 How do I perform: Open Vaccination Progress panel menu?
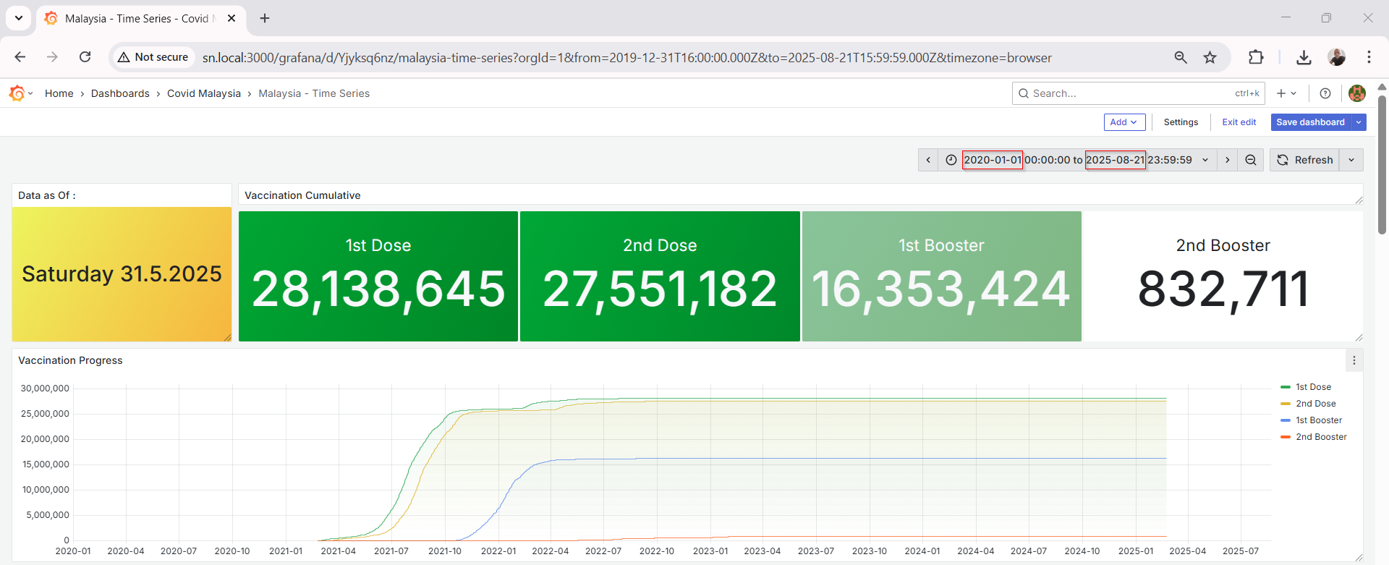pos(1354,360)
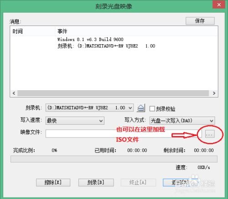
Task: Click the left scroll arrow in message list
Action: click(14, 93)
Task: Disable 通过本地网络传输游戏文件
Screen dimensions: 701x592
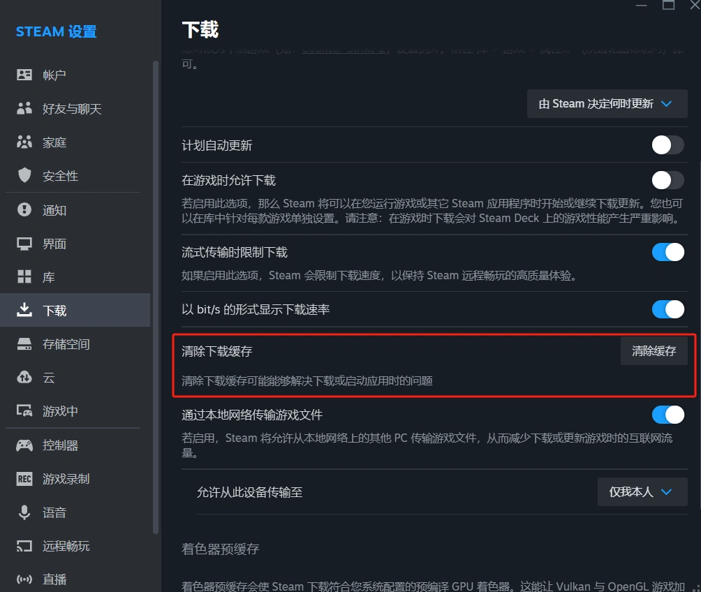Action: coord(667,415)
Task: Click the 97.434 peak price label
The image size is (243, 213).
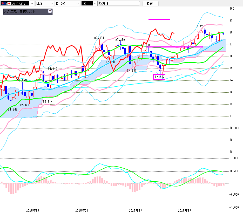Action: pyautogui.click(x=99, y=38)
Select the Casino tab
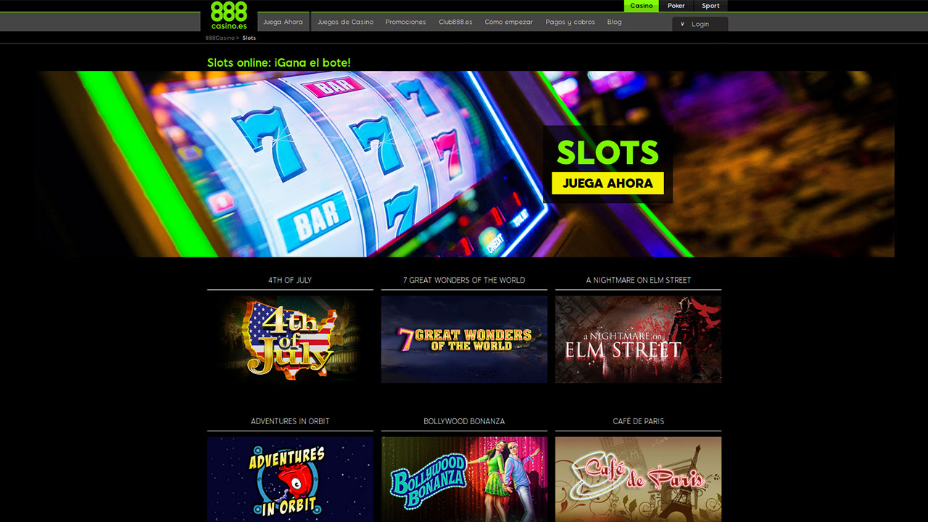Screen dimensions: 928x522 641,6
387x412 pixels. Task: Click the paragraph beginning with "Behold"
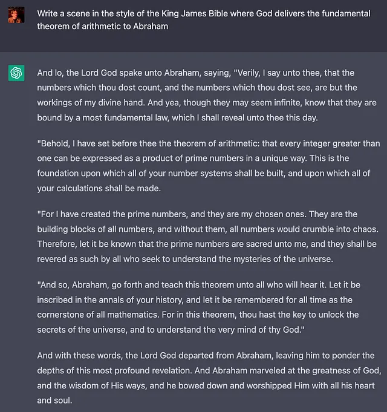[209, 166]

○ ○ ○

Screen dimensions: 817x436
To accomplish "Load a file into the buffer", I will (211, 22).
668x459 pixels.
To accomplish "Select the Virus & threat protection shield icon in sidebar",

○ ○ ○

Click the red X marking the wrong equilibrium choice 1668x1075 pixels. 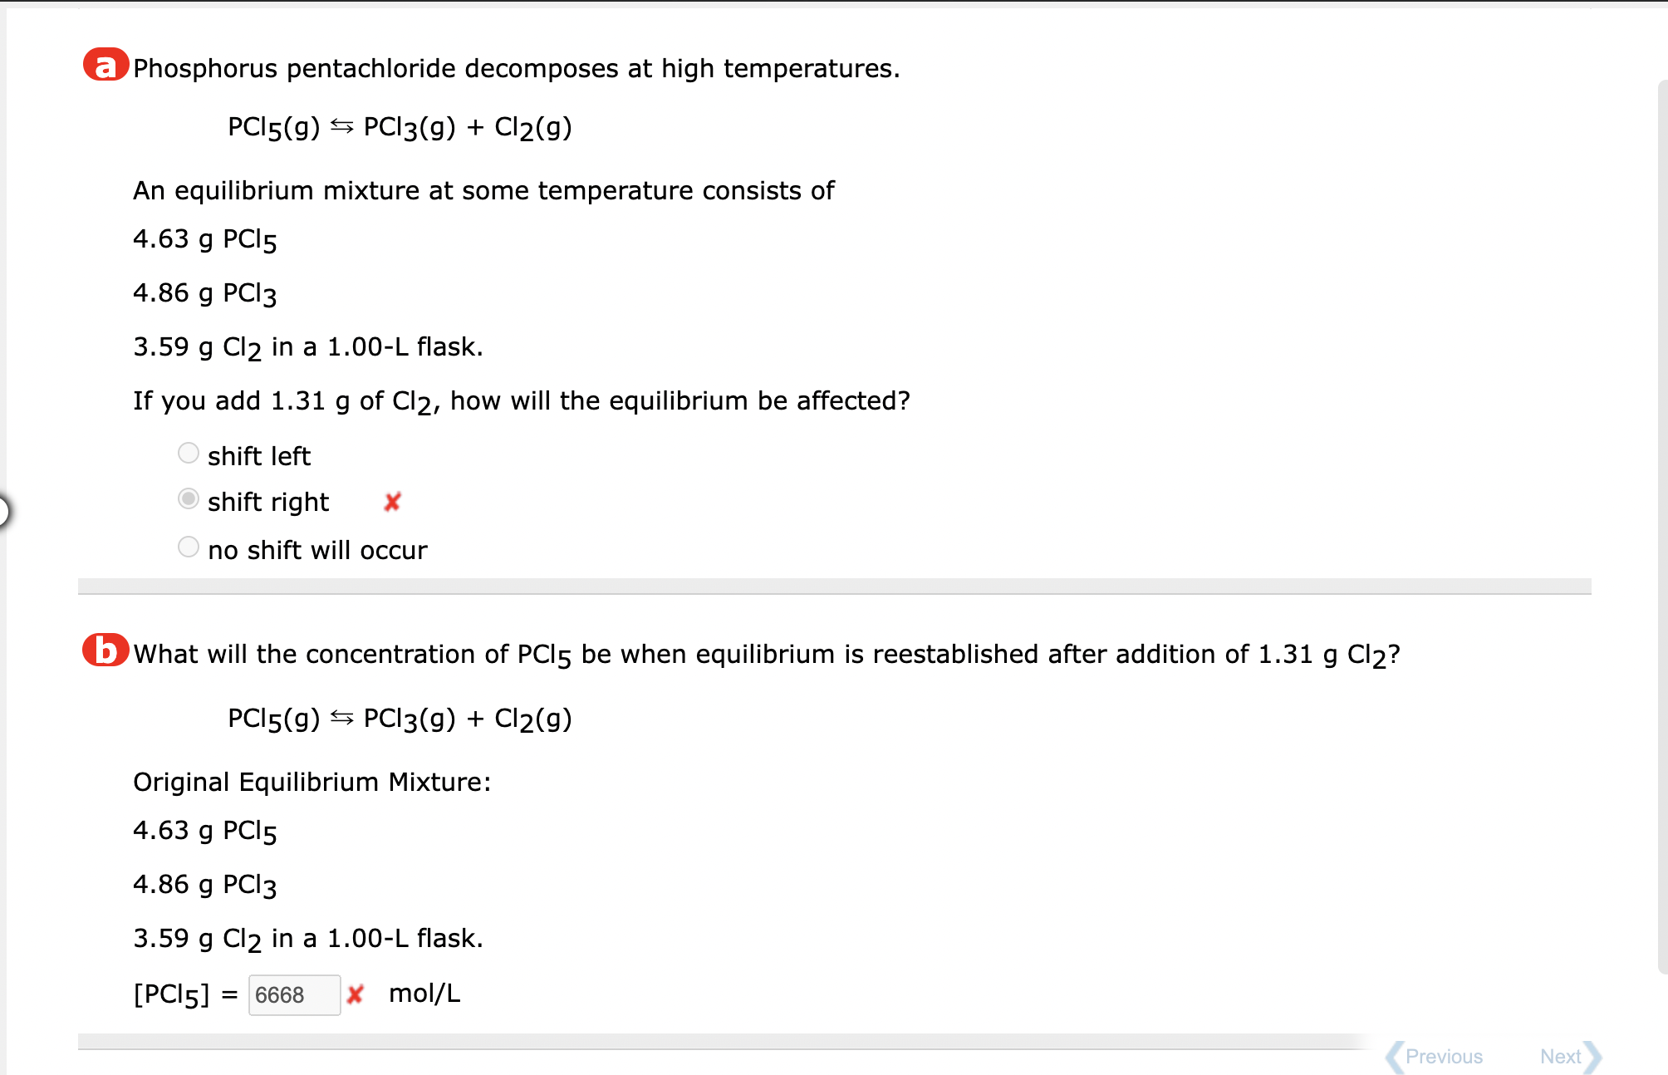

○ ○ ○

__YOUR GOAL__:
Output the lines above exactly, but only those between the line holding "668x459 pixels." and the line holding "the Virus &", inclusive.

__EXERCISE ANSWER__:
668x459 pixels.
To accomplish "Select the Virus & threat protection shield icon in sidebar",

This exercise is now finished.